Text and item location entries
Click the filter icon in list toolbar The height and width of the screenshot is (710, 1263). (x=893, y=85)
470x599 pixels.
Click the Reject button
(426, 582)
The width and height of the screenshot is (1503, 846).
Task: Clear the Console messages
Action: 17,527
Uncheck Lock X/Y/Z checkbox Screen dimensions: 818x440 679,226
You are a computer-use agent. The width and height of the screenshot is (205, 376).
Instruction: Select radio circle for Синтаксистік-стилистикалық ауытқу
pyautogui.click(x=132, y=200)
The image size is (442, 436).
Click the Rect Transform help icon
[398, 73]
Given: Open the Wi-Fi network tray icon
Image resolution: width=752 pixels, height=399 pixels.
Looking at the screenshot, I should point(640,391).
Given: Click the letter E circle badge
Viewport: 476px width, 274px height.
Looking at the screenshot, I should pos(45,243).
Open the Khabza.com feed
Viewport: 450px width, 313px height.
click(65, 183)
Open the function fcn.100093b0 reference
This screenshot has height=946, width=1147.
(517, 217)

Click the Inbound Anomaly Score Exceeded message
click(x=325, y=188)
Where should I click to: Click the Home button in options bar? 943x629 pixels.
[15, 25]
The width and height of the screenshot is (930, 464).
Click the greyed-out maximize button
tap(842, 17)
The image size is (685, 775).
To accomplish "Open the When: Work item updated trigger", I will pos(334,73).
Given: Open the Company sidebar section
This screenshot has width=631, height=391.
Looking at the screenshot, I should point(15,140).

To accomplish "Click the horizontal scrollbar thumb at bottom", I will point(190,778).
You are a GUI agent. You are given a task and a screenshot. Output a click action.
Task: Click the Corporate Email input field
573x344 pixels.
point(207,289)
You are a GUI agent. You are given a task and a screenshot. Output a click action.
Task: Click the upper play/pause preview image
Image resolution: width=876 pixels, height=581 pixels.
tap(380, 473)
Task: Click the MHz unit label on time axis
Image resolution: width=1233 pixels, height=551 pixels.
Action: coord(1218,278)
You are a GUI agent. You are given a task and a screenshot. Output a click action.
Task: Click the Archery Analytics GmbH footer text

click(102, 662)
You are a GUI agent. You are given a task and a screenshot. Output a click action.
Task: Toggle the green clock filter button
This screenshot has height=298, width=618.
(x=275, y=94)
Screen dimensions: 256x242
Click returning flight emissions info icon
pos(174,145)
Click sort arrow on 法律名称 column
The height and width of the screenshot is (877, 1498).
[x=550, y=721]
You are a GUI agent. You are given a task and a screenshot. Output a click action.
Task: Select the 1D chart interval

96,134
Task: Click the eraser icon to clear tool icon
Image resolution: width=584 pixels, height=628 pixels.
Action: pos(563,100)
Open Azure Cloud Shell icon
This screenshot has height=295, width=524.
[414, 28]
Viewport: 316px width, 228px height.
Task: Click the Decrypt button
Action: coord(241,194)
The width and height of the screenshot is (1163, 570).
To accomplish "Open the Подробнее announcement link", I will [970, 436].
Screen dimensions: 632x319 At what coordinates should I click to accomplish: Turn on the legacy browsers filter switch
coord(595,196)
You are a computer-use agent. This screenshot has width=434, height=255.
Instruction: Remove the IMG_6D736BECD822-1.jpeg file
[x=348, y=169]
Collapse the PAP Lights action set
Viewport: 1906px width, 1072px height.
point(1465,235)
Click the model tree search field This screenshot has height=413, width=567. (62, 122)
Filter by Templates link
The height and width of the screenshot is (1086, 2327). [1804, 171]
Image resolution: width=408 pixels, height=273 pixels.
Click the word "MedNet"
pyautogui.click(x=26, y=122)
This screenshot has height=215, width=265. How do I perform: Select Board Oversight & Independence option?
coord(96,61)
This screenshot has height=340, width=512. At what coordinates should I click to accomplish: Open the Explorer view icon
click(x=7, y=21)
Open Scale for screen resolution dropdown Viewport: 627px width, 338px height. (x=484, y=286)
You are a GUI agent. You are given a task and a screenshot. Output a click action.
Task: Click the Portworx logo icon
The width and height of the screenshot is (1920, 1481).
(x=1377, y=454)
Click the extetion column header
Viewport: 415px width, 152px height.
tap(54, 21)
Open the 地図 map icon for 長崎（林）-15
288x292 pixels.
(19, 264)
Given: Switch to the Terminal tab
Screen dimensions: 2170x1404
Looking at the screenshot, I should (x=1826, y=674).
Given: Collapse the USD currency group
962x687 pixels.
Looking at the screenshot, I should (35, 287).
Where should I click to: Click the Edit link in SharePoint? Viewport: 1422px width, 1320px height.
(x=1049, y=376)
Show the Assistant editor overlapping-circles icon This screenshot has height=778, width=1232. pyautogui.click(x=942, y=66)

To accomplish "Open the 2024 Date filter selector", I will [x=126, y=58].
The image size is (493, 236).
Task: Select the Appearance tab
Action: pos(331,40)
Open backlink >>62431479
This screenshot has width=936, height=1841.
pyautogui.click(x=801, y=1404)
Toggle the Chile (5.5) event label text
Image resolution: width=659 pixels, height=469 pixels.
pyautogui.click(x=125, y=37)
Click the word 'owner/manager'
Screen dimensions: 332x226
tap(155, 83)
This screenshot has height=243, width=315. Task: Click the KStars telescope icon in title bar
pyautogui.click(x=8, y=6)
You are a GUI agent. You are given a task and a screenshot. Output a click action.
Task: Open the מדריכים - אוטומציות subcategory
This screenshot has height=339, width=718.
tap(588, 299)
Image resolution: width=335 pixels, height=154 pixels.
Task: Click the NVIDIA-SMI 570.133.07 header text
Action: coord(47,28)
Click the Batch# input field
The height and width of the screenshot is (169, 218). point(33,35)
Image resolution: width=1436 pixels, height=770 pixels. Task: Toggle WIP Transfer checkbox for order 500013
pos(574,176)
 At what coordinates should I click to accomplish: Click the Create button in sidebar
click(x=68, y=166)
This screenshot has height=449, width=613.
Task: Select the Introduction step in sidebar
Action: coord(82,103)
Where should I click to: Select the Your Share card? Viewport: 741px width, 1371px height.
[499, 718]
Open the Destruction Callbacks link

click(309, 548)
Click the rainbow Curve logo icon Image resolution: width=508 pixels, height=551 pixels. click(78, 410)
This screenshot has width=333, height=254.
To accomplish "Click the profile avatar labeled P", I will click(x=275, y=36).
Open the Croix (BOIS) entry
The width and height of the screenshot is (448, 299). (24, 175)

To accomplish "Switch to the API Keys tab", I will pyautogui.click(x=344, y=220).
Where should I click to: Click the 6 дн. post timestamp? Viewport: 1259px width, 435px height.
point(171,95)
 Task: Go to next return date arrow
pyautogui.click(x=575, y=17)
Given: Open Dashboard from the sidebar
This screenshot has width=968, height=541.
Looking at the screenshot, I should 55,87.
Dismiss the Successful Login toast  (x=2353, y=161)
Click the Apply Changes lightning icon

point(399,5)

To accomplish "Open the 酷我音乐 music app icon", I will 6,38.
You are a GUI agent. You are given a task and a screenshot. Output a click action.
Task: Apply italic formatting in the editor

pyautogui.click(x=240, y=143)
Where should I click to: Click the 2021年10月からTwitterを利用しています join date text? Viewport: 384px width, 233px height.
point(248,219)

**EXERCISE DETAILS:**
Copy every line of the text and item location entries above without any changes.

**ANSWER TO THIS EXERCISE:**
Click the filter icon in list toolbar The height and width of the screenshot is (710, 1263). (x=893, y=85)
470x599 pixels.
Click the Reject button
(426, 582)
The width and height of the screenshot is (1503, 846).
Task: Clear the Console messages
Action: 17,527
Uncheck Lock X/Y/Z checkbox Screen dimensions: 818x440 679,226
You are a computer-use agent. The width and height of the screenshot is (205, 376).
Instruction: Select radio circle for Синтаксистік-стилистикалық ауытқу
pyautogui.click(x=132, y=200)
The image size is (442, 436).
Click the Rect Transform help icon
[398, 73]
Given: Open the Wi-Fi network tray icon
Image resolution: width=752 pixels, height=399 pixels.
Looking at the screenshot, I should point(640,391).
Given: Click the letter E circle badge
Viewport: 476px width, 274px height.
Looking at the screenshot, I should pos(45,243).
Open the Khabza.com feed
Viewport: 450px width, 313px height.
click(65, 183)
Open the function fcn.100093b0 reference
This screenshot has height=946, width=1147.
(517, 217)

Click the Inbound Anomaly Score Exceeded message
click(x=325, y=188)
Where should I click to: Click the Home button in options bar? 943x629 pixels.
[15, 25]
The width and height of the screenshot is (930, 464).
Click the greyed-out maximize button
tap(842, 17)
The image size is (685, 775).
To accomplish "Open the When: Work item updated trigger", I will pos(334,73).
Given: Open the Company sidebar section
This screenshot has width=631, height=391.
Looking at the screenshot, I should point(15,140).

To accomplish "Click the horizontal scrollbar thumb at bottom", I will point(190,778).
You are a GUI agent. You are given a task and a screenshot. Output a click action.
Task: Click the Corporate Email input field
573x344 pixels.
point(207,289)
You are a GUI agent. You are given a task and a screenshot. Output a click action.
Task: Click the upper play/pause preview image
Image resolution: width=876 pixels, height=581 pixels.
tap(380, 473)
Task: Click the MHz unit label on time axis
Image resolution: width=1233 pixels, height=551 pixels.
Action: coord(1218,278)
You are a GUI agent. You are given a task and a screenshot. Output a click action.
Task: Click the Archery Analytics GmbH footer text

click(102, 662)
You are a GUI agent. You are given a task and a screenshot. Output a click action.
Task: Toggle the green clock filter button
This screenshot has height=298, width=618.
(x=275, y=94)
Screen dimensions: 256x242
Click returning flight emissions info icon
pos(174,145)
Click sort arrow on 法律名称 column
The height and width of the screenshot is (877, 1498).
[x=550, y=721]
You are a GUI agent. You are given a task and a screenshot. Output a click action.
Task: Select the 1D chart interval

96,134
Task: Click the eraser icon to clear tool icon
Image resolution: width=584 pixels, height=628 pixels.
Action: pos(563,100)
Open Azure Cloud Shell icon
This screenshot has height=295, width=524.
[414, 28]
Viewport: 316px width, 228px height.
Task: Click the Decrypt button
Action: coord(241,194)
The width and height of the screenshot is (1163, 570).
To accomplish "Open the Подробнее announcement link", I will [970, 436].
Screen dimensions: 632x319 At what coordinates should I click to accomplish: Turn on the legacy browsers filter switch
coord(595,196)
You are a computer-use agent. This screenshot has width=434, height=255.
Instruction: Remove the IMG_6D736BECD822-1.jpeg file
[x=348, y=169]
Collapse the PAP Lights action set
Viewport: 1906px width, 1072px height.
point(1465,235)
Click the model tree search field This screenshot has height=413, width=567. (62, 122)
Filter by Templates link
The height and width of the screenshot is (1086, 2327). [1804, 171]
Image resolution: width=408 pixels, height=273 pixels.
Click the word "MedNet"
pyautogui.click(x=26, y=122)
This screenshot has height=215, width=265. How do I perform: Select Board Oversight & Independence option?
coord(96,61)
This screenshot has height=340, width=512. At what coordinates should I click to accomplish: Open the Explorer view icon
click(x=7, y=21)
Open Scale for screen resolution dropdown Viewport: 627px width, 338px height. (x=484, y=286)
You are a GUI agent. You are given a task and a screenshot. Output a click action.
Task: Click the Portworx logo icon
The width and height of the screenshot is (1920, 1481).
(x=1377, y=454)
Click the extetion column header
Viewport: 415px width, 152px height.
tap(54, 21)
Open the 地図 map icon for 長崎（林）-15
288x292 pixels.
(19, 264)
Given: Switch to the Terminal tab
Screen dimensions: 2170x1404
Looking at the screenshot, I should (x=1826, y=674).
Given: Collapse the USD currency group
962x687 pixels.
Looking at the screenshot, I should (35, 287).
Where should I click to: Click the Edit link in SharePoint? Viewport: 1422px width, 1320px height.
(x=1049, y=376)
Show the Assistant editor overlapping-circles icon This screenshot has height=778, width=1232. pyautogui.click(x=942, y=66)

To accomplish "Open the 2024 Date filter selector", I will [x=126, y=58].
The image size is (493, 236).
Task: Select the Appearance tab
Action: pos(331,40)
Open backlink >>62431479
This screenshot has width=936, height=1841.
pyautogui.click(x=801, y=1404)
Toggle the Chile (5.5) event label text
Image resolution: width=659 pixels, height=469 pixels.
pyautogui.click(x=125, y=37)
Click the word 'owner/manager'
Screen dimensions: 332x226
tap(155, 83)
This screenshot has height=243, width=315. Task: Click the KStars telescope icon in title bar
pyautogui.click(x=8, y=6)
You are a GUI agent. You are given a task and a screenshot. Output a click action.
Task: Open the מדריכים - אוטומציות subcategory
This screenshot has height=339, width=718.
tap(588, 299)
Image resolution: width=335 pixels, height=154 pixels.
Task: Click the NVIDIA-SMI 570.133.07 header text
Action: coord(47,28)
Click the Batch# input field
The height and width of the screenshot is (169, 218). point(33,35)
Image resolution: width=1436 pixels, height=770 pixels. Task: Toggle WIP Transfer checkbox for order 500013
pos(574,176)
 At what coordinates should I click to accomplish: Click the Create button in sidebar
click(x=68, y=166)
This screenshot has height=449, width=613.
Task: Select the Introduction step in sidebar
Action: coord(82,103)
Where should I click to: Select the Your Share card? Viewport: 741px width, 1371px height.
[499, 718]
Open the Destruction Callbacks link

click(309, 548)
Click the rainbow Curve logo icon Image resolution: width=508 pixels, height=551 pixels. click(78, 410)
This screenshot has width=333, height=254.
To accomplish "Click the profile avatar labeled P", I will click(x=275, y=36).
Open the Croix (BOIS) entry
The width and height of the screenshot is (448, 299). (24, 175)

To accomplish "Switch to the API Keys tab", I will pyautogui.click(x=344, y=220).
Where should I click to: Click the 6 дн. post timestamp? Viewport: 1259px width, 435px height.
point(171,95)
 Task: Go to next return date arrow
pyautogui.click(x=575, y=17)
Given: Open Dashboard from the sidebar
This screenshot has width=968, height=541.
Looking at the screenshot, I should 55,87.
Dismiss the Successful Login toast  (x=2353, y=161)
Click the Apply Changes lightning icon

point(399,5)

To accomplish "Open the 酷我音乐 music app icon", I will 6,38.
You are a GUI agent. You are given a task and a screenshot. Output a click action.
Task: Apply italic formatting in the editor

pyautogui.click(x=240, y=143)
Where should I click to: Click the 2021年10月からTwitterを利用しています join date text? Viewport: 384px width, 233px height.
point(248,219)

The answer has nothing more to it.